The ability to update resources continuously is a critical feature in biological anthropology. Although this can be done through original articles, the presence of a more structured textbook that could be updated and integrated periodically would represent a better resource for the students. In addition to it, biological anthropology is a vast field, and different instructors tend to teach the subject in different ways. Ideally, the online/open educational resource would allow combining different modules to satisfy each instructor’s need. Most textbooks in Biological Anthropology are organized in a very standardized way and for students it can be confusing to jump from one chapter to the other.

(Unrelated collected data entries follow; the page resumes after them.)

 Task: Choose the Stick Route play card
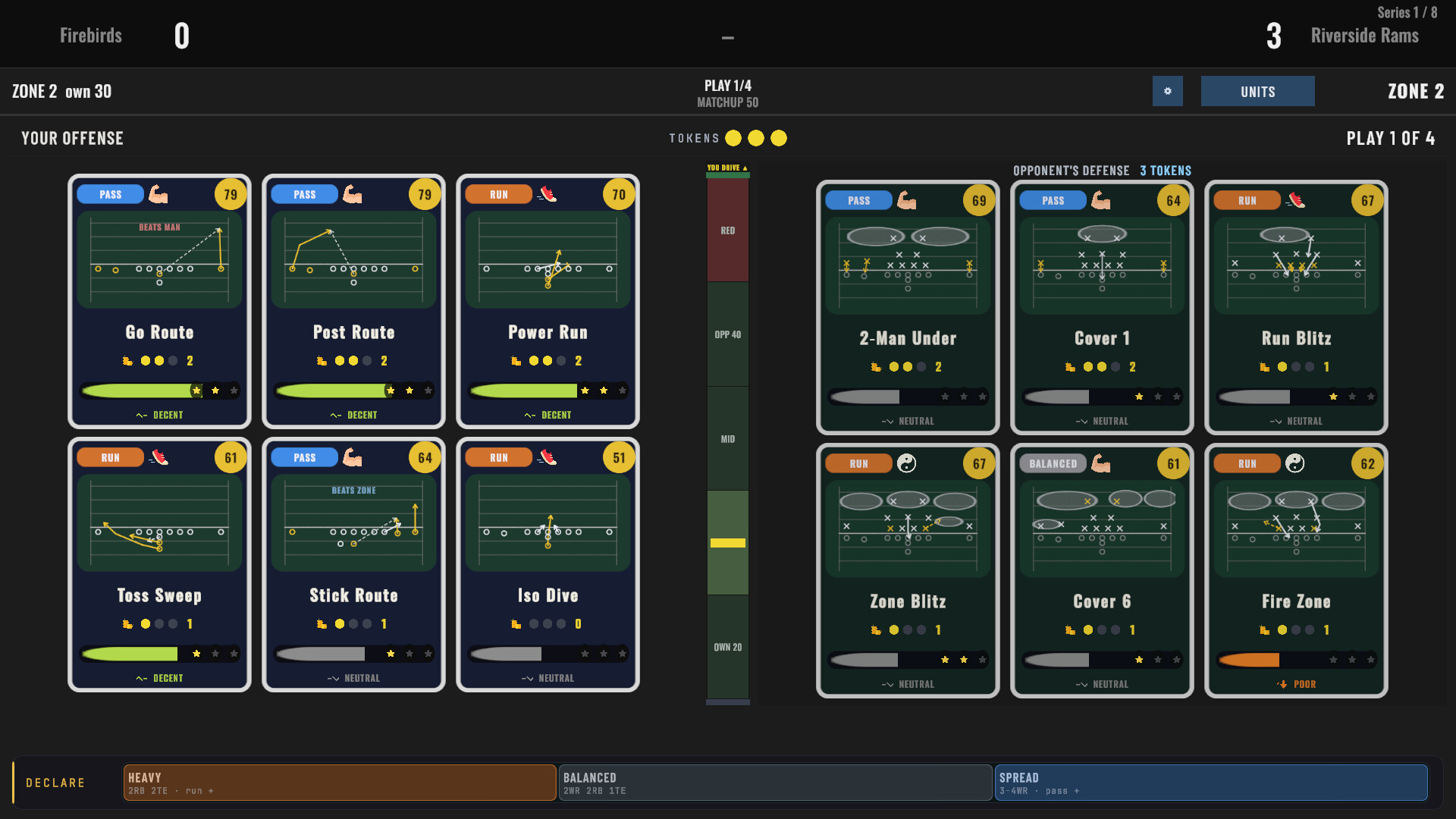coord(353,564)
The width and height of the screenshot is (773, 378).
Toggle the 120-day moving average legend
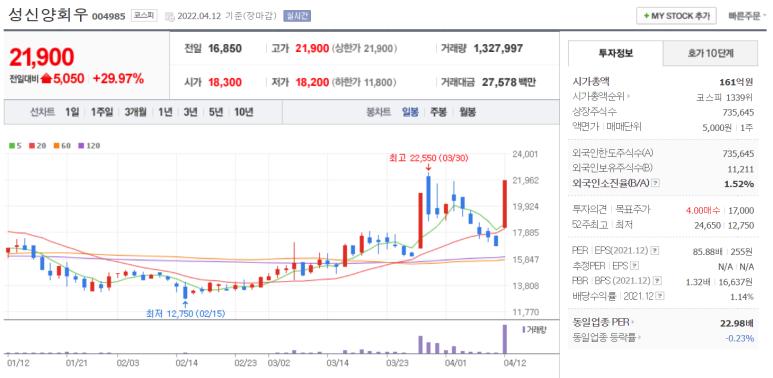click(89, 145)
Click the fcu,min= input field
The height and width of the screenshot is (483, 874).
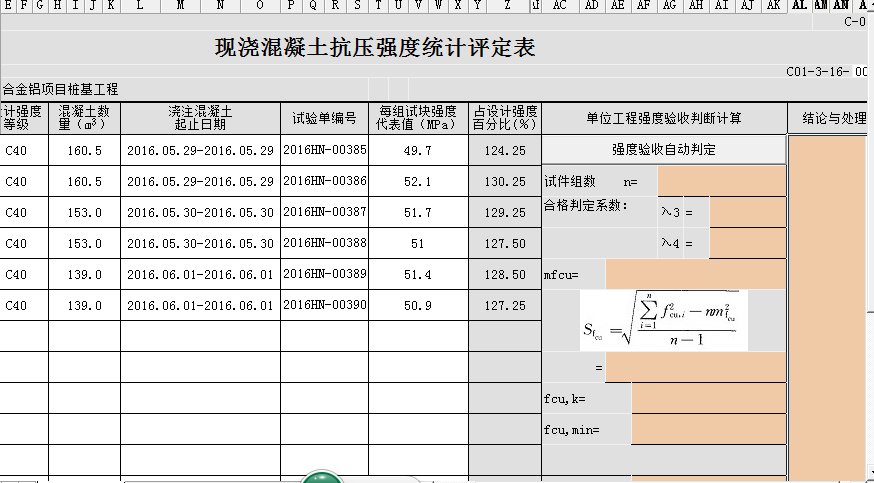point(708,430)
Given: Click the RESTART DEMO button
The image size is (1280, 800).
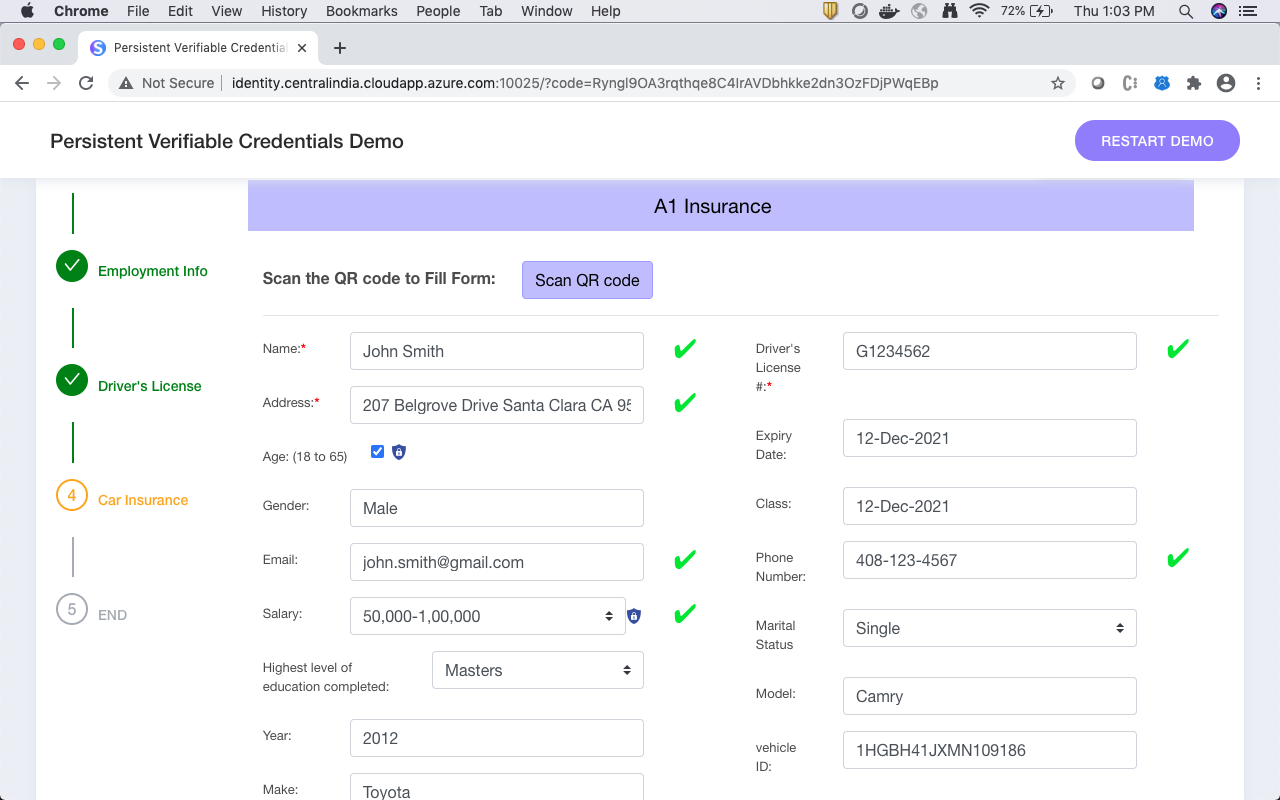Looking at the screenshot, I should point(1157,141).
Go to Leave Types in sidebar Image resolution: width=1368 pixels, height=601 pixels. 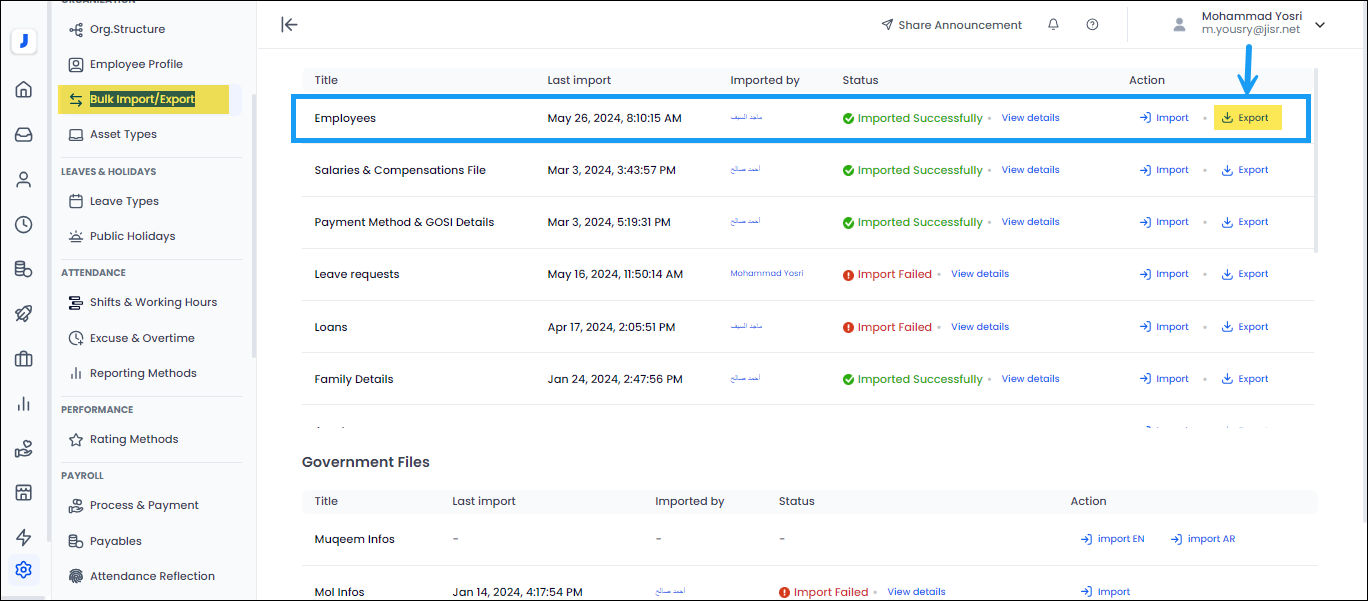pos(124,201)
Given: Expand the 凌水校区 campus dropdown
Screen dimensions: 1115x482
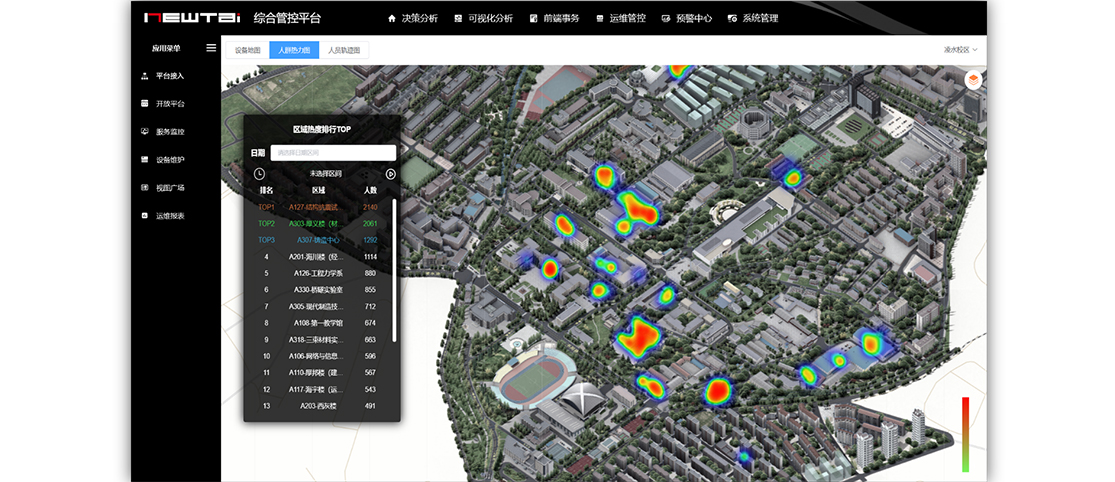Looking at the screenshot, I should pos(959,49).
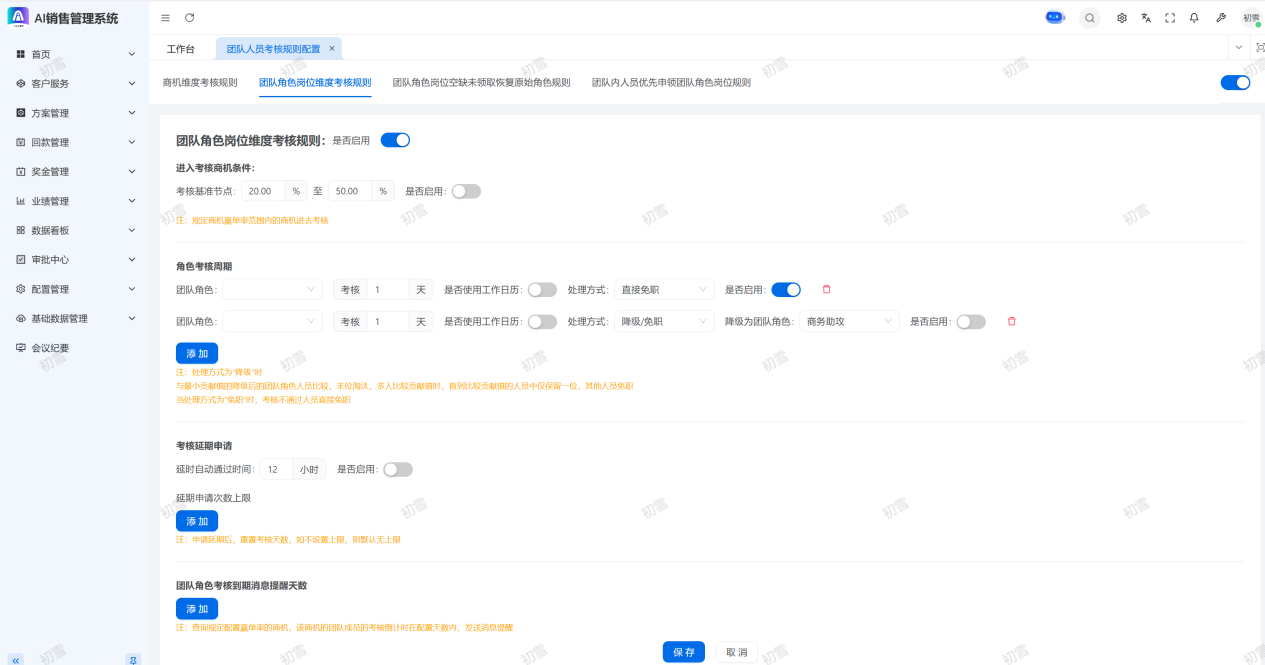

ANT 2033 will regularly be taught by graduate students and adjunct faculty. By providing free content we can facilitate text-free teaching by these instructors. Ideally, we can have a “digital handbook” that will supply an evolving list of resources organized by subject to adjunct faculty. In addition to this, the quest for having open educational resources in biological anthropology is very high. The Nature Educational project addressed this need with a series of well-written articles on multiple topics. Many colleagues across the country have shown the same interest in developing such open educational resources for introductory courses, and we believe that developing such resources at UTSA would be pivotal for other faculty peers. Outside biological anthropology, we believe that by developing an effective free textbook (or a series of open resources) for ANT-2033 would also convince other faculty peers in our department to move in the same directions. Other courses, such as Introduction to Anthropology (ANT-1013), Introduction to Cultural Anthropology (ANT-2053) and Introduction to Archeology (ANT-2043) could strongly benefit from the development and the availability of OER in their sub-fields.”